Canto IV: Estrofe 74 (Discurso do Rio Ganges no sonho profético do rei D. Manuel I )

«Eu sou o ilustre Ganges, que na terra

Celeste tenho o berço verdadeiro;

Estoutro é Indo, Rei, que nesta serra

Que vês, seu nacimento tem primeiro.

Custar-te-emos contudo dura guerra;

Mas, insistindo tu, por derradeiro,

Com não vistas vitórias, sem receio,

A quantas gentes vês, porás freio.»

 

Canto IV: Estrofe 76

Chama o Rei os senhores a conselho,

E propõe-lhe as figuras da visão;

As palavras lhe diz do santo velho,

Que a todos foram grande admiração.

Determinam o náutico aparelho,

Pera que, com sublime coração,

Vá a gente que mandar cortando os mares

A buscar novos climas, novos ares.

 

Análise

 

Estas duas estrofes descrevem dois momentos subsequentes: em primeiro lugar, o sonho que o rei D. Manuel teve, no qual lhe apareceu o Rio Ganges para profetizar sobre Portugal, sendo que, mesmo depois de dar aos portugueses “dura guerra”, este grande povo lusitano iria dominar novas terras ultramarinas: “Mas, insistindo tu, por derradeiro. / Com não vistas vitórias, sem receio. / A quantas gentes vês, porás freio.”

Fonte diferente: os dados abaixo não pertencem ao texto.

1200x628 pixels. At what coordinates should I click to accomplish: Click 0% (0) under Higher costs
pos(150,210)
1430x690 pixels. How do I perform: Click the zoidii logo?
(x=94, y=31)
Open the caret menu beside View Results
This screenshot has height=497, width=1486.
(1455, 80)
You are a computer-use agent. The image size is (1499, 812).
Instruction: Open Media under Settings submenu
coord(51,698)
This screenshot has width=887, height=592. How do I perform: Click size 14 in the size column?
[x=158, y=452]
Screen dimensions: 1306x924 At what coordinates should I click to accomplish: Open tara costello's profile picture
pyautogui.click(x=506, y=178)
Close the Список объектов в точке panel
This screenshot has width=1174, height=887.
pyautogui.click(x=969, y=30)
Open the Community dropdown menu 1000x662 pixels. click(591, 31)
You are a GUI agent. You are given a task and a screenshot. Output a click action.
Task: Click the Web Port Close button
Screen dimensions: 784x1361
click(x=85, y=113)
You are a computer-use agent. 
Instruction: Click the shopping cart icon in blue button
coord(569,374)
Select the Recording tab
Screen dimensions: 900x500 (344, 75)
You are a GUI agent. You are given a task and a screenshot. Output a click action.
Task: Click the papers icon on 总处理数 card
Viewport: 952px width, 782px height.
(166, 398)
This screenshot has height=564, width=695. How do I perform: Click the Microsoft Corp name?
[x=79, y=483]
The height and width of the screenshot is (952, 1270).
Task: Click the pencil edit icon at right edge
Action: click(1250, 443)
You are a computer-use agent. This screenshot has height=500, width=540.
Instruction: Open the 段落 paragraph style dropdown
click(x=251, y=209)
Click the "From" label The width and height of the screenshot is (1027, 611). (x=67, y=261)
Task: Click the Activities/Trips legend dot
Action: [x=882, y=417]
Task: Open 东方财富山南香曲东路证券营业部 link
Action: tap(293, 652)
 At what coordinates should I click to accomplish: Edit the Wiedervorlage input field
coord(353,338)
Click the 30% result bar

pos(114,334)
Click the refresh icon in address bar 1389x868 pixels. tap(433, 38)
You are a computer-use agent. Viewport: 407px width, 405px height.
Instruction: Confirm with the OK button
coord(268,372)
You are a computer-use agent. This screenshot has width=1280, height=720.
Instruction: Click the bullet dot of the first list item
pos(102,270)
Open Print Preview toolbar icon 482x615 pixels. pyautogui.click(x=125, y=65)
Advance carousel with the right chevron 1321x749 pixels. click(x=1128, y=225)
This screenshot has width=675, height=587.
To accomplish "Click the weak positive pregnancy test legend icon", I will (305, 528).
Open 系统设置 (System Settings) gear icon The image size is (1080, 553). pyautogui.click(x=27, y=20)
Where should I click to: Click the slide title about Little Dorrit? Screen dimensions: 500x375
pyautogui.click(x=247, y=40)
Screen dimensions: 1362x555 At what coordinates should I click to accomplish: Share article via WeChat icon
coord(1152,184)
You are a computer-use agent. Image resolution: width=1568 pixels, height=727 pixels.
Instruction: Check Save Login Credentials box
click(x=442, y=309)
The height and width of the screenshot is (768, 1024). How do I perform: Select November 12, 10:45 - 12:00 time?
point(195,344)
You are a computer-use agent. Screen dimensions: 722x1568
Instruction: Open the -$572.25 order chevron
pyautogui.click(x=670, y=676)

Em segundo lugar, a atitude imediata do rei, avisando os seus súbditos sobre os feitos gloriosos a eles reservados, o que os anima e faz partir de Lisboa em direcção ao Oriente, ávidos dessa glória, como se pode ler em “Determinam o náutico aparelho. / Pera que, com sublime coração, / Vá a gente que mandar cortando mares / A buscar novos climas, novos ares.” Repare-se na perífrase “náutico aparelho” (em vez de nau/caravela/barco) cuja expressividade é a de realce do meio por onde esse “aparelho” iria movimentar-se: o mar.